◆ TASK: The records appear below. Copy each one exactly.

::::::

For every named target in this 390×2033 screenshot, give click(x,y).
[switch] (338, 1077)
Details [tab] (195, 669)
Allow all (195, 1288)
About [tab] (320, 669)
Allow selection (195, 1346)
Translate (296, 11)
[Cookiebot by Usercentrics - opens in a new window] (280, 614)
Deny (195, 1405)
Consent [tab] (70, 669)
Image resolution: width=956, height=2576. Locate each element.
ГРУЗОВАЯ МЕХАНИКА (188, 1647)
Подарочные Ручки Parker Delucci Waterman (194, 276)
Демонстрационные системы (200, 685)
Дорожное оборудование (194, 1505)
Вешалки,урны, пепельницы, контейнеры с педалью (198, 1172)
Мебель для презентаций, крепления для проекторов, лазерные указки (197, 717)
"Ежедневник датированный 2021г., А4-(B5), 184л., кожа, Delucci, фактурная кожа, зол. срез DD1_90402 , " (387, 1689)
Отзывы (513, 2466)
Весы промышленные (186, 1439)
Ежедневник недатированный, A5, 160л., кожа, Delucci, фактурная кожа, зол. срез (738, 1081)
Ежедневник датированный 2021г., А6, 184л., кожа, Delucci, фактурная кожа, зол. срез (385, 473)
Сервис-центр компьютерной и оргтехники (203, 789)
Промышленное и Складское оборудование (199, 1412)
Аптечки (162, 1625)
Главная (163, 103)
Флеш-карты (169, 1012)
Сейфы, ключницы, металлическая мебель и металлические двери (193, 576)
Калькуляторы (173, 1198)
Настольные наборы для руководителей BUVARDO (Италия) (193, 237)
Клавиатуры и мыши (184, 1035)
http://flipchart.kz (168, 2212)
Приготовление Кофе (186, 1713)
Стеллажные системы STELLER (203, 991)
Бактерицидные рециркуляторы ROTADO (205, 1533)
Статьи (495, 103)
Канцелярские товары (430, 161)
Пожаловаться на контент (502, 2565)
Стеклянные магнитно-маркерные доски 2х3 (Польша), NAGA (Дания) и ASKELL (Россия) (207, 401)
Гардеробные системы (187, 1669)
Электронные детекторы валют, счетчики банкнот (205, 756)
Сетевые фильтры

::::::

◆ RESULT FOR THIS EXERCISE:
For every named target in this 390×2033 screenshot, give click(x,y).
[switch] (338, 1077)
Details [tab] (195, 669)
Allow all (195, 1288)
About [tab] (320, 669)
Allow selection (195, 1346)
Translate (296, 11)
[Cookiebot by Usercentrics - opens in a new window] (280, 614)
Deny (195, 1405)
Consent [tab] (70, 669)
Image resolution: width=956, height=2576. Locate each element.
ГРУЗОВАЯ МЕХАНИКА (188, 1647)
Подарочные Ручки Parker Delucci Waterman (194, 276)
Демонстрационные системы (200, 685)
Дорожное оборудование (194, 1505)
Вешалки,урны, пепельницы, контейнеры с педалью (198, 1172)
Мебель для презентаций, крепления для проекторов, лазерные указки (197, 717)
"Ежедневник датированный 2021г., А4-(B5), 184л., кожа, Delucci, фактурная кожа, зол. срез DD1_90402 , " (387, 1689)
Отзывы (513, 2466)
Весы промышленные (186, 1439)
Ежедневник недатированный, A5, 160л., кожа, Delucci, фактурная кожа, зол. срез (738, 1081)
Ежедневник датированный 2021г., А6, 184л., кожа, Delucci, фактурная кожа, зол. срез (385, 473)
Сервис-центр компьютерной и оргтехники (203, 789)
Промышленное и Складское оборудование (199, 1412)
Аптечки (162, 1625)
Главная (163, 103)
Флеш-карты (169, 1012)
Сейфы, ключницы, металлическая мебель и металлические двери (193, 576)
Калькуляторы (173, 1198)
Настольные наборы для руководителей BUVARDO (Италия) (193, 237)
Клавиатуры и мыши (184, 1035)
http://flipchart.kz (168, 2212)
Приготовление Кофе (186, 1713)
Стеллажные системы STELLER (203, 991)
Бактерицидные рециркуляторы ROTADO (205, 1533)
Статьи (495, 103)
Канцелярские товары (430, 161)
Пожаловаться на контент (502, 2565)
Стеклянные магнитно-маркерные доски 2х3 (Польша), NAGA (Дания) и ASKELL (Россия) (207, 401)
Гардеробные системы (187, 1669)
Электронные детекторы валют, счетчики банкнот (205, 756)
Сетевые фильтры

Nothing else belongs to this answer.